## [Zu lösende Aufgabe]
Zitiere bitte wortgetreu die Zeilen von der Zeile mit „coordinates (64, 208).“ bis zur Zeile mit „annotation-sigma-symbol: √σᵢ² is“. Beide Zeilen gehören dazu.

## [Zeilen des Datensatzes]
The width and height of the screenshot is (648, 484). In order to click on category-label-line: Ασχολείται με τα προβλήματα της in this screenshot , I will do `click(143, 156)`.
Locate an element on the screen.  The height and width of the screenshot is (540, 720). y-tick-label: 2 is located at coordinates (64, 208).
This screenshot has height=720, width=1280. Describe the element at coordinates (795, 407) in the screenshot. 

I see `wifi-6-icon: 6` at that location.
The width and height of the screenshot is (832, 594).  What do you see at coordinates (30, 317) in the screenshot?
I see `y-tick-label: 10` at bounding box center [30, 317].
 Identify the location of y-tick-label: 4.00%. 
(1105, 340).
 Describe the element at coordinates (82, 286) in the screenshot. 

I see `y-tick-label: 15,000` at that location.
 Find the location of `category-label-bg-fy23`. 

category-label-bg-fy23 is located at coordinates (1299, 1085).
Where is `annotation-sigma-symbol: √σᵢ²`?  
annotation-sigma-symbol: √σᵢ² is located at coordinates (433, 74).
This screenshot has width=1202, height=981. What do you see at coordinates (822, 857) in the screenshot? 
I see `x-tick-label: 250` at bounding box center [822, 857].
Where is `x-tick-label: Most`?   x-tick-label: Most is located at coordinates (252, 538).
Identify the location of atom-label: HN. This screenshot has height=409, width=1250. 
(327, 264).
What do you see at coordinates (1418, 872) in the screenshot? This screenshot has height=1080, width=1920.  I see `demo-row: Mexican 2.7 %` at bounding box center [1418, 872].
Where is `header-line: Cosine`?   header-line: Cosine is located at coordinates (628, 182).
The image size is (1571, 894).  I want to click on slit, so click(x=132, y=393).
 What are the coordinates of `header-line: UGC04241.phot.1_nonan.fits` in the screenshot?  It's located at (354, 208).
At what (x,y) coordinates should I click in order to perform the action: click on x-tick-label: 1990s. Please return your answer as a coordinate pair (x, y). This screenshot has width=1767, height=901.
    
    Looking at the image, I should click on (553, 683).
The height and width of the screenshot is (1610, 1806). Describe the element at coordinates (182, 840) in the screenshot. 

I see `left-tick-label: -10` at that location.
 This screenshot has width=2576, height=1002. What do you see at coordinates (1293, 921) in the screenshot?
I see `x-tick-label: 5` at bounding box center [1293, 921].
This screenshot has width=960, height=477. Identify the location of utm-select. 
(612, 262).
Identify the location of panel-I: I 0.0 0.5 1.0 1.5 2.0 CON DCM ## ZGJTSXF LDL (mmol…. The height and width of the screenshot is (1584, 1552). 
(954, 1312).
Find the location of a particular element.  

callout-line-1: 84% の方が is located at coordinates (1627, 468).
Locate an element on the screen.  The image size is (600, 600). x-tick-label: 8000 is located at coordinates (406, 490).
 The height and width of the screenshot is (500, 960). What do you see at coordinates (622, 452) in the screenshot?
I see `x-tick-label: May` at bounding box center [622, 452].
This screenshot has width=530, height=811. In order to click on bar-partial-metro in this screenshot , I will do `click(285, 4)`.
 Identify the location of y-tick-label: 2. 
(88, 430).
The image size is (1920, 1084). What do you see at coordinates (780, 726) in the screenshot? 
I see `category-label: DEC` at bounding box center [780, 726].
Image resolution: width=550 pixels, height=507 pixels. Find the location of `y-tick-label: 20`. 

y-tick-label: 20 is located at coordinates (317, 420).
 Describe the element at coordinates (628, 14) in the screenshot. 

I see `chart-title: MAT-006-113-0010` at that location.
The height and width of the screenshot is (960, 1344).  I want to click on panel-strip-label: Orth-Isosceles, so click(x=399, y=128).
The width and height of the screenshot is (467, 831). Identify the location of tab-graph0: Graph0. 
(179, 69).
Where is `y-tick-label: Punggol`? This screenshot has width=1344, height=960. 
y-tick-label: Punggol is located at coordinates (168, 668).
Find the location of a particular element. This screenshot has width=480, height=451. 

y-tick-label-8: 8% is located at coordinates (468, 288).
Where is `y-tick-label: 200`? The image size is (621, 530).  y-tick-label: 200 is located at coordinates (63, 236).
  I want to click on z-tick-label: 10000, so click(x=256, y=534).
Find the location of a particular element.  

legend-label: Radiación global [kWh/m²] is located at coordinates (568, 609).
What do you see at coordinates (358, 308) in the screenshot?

## [Schriftliche Antwort]
Locate an element on the screen.  The height and width of the screenshot is (540, 720). y-tick-label: 2 is located at coordinates (64, 208).
This screenshot has height=720, width=1280. Describe the element at coordinates (795, 407) in the screenshot. 

I see `wifi-6-icon: 6` at that location.
The width and height of the screenshot is (832, 594).  What do you see at coordinates (30, 317) in the screenshot?
I see `y-tick-label: 10` at bounding box center [30, 317].
 Identify the location of y-tick-label: 4.00%. 
(1105, 340).
 Describe the element at coordinates (82, 286) in the screenshot. 

I see `y-tick-label: 15,000` at that location.
 Find the location of `category-label-bg-fy23`. 

category-label-bg-fy23 is located at coordinates (1299, 1085).
Where is `annotation-sigma-symbol: √σᵢ²`?  
annotation-sigma-symbol: √σᵢ² is located at coordinates (433, 74).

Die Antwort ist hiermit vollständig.